The Outline for National Tourism and Leisure, issued by the China National Tourism Administration on Monday, includes measures such as reducing entrance fees of scenic spots and improving tourism and leisure infrastructure and accessibility.
The outline aims to meet increasing demands for tourism and leisure while promoting the development of the tourism and leisure industry, said Zhu Shanzhong, deputy director of the China National Tourism Administration.
Paid annual leave, instead of giving three week-long national holidays a year, is regarded by economists as the right way to boost the domestic tourism and leisure industries.
“We have seen scenic spots crowded with tourists and some hot spots even fall into disorder during long holidays,” said Li Kefu, a senior researcher in tourism at the Chinese Academy of Social Sciences.
“Paid leave can help divert tourists and better meet their diversified needs, as they can have more than 200 days each year to choose as days off,” he said.
According to a regulation endorsed by the State Council in 2008, workers can enjoy five days of paid leave a year after working 12 months.
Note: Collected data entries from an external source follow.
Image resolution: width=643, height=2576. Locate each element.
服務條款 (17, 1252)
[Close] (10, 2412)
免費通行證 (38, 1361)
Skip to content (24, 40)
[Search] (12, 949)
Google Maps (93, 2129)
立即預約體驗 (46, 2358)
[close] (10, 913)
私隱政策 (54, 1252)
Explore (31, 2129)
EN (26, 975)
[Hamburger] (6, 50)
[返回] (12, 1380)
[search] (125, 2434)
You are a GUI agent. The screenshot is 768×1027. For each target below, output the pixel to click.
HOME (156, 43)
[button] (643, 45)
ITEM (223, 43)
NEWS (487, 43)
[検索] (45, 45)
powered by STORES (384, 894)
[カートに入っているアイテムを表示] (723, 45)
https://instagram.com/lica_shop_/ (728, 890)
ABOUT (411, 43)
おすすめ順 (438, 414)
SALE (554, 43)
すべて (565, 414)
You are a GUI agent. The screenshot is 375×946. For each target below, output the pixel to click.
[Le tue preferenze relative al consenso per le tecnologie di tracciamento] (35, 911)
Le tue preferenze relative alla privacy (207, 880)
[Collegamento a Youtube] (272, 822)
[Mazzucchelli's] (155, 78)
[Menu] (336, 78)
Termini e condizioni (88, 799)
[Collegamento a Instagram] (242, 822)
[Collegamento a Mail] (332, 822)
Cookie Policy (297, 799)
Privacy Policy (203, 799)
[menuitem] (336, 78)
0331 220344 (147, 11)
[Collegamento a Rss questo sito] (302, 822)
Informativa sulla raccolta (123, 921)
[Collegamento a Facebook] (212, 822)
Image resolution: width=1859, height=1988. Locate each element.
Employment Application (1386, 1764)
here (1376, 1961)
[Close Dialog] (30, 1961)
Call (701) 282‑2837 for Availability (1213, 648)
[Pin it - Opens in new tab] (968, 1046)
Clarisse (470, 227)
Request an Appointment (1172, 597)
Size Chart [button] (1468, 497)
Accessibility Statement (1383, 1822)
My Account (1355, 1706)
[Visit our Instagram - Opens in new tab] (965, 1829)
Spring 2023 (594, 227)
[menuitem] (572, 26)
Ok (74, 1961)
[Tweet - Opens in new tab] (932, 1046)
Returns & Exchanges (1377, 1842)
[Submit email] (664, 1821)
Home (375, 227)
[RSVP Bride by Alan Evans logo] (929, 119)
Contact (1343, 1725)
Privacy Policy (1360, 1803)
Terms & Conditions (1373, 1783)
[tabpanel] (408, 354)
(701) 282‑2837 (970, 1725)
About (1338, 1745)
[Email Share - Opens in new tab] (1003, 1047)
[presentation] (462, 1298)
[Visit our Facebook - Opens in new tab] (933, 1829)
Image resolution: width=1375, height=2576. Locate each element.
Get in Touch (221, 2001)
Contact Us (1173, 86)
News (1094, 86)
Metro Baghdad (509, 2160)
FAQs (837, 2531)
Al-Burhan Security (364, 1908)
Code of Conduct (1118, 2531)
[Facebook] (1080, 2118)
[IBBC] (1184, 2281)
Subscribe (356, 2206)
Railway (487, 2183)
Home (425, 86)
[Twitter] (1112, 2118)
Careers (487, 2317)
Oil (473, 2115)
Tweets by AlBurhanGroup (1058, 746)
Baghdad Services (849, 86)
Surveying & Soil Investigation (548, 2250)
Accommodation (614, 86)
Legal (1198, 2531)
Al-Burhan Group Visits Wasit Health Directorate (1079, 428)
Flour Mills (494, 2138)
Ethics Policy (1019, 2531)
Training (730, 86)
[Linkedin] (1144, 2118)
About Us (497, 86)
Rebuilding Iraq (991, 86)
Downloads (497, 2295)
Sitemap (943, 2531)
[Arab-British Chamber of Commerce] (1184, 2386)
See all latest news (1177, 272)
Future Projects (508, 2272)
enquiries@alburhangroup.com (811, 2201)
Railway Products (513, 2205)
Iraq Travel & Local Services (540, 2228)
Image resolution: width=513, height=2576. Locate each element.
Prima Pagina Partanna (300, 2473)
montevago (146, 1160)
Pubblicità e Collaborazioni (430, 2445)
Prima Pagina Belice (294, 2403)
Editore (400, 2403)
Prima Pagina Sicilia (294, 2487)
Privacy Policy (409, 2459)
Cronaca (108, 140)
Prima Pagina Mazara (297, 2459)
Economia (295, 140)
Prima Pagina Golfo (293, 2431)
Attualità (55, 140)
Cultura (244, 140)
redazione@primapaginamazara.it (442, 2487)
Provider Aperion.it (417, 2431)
People who have worked more than 10 years can enjoy 10 days of paid leave and workers who have worked 20 years and longer get 15 days.
But the holiday system is not well implemented.
A survey by China Youth Daily last year, which polled more than 2,400 people, found 55 percent had never enjoyed paid leave from work, and only 22 percent said they could enjoy fully paid leave every year.
Wang Nan, 37, a manager at an e-commerce startup in Jiaxing of Zhejiang province, said: “We don’t have paid annual leave in our company since we are only a startup and everything is not mature enough.”
The outline said that supervision and inspection will be intensified to enforce paid leaves, and more legal aid should be provided to protect workers’ rights to rest.
Efforts will be given to make sure that employees of small private businesses can enjoy the rights, it said.
Jiang Ying, a labor law professor at the China Institute of Industrial Relations, said paid leave is mostly absent at non-public corporations, especially at small and medium-sized enterprises.
“Many workers think that paid leave is only welfare and they do not realize that actually, it’s their legitimate right,” she said.
Jiang also partly contributes worker’s lack of paid leave to labor authorities’ inefficiency in supervision.
Li Jianfei, a law professor with Renmin University of China, said that the poor implementation is partly due to the fact that there is no detailed punishment for employers who fail to guarantee paid leave.
In addition, workers lack a channel to effectively safeguard their rights to annual paid leaves, Li Jianfei said.
Better implementation of paid annual leave will also benefit overseas destinations as tourists have more time for travel, said Jiang Yiyi, a researcher with the International Tourism Development Institute at China Tourism Academy.
Meanwhile, the outline hopes to encourage more tourists to make domestic trips by urging that entrance fees be stabilized and then lowered.
Experts believe that it is difficult for fees at many attractions to be reduced by a large margin in the near future.
“Many tourist attractions are operated by private companies, which run for profit,” said Li Xinjian, an associate professor in tourism studies at Beijing International Studies University.
“More financial support from government is needed for sustainable development of the tourism industry,” he said.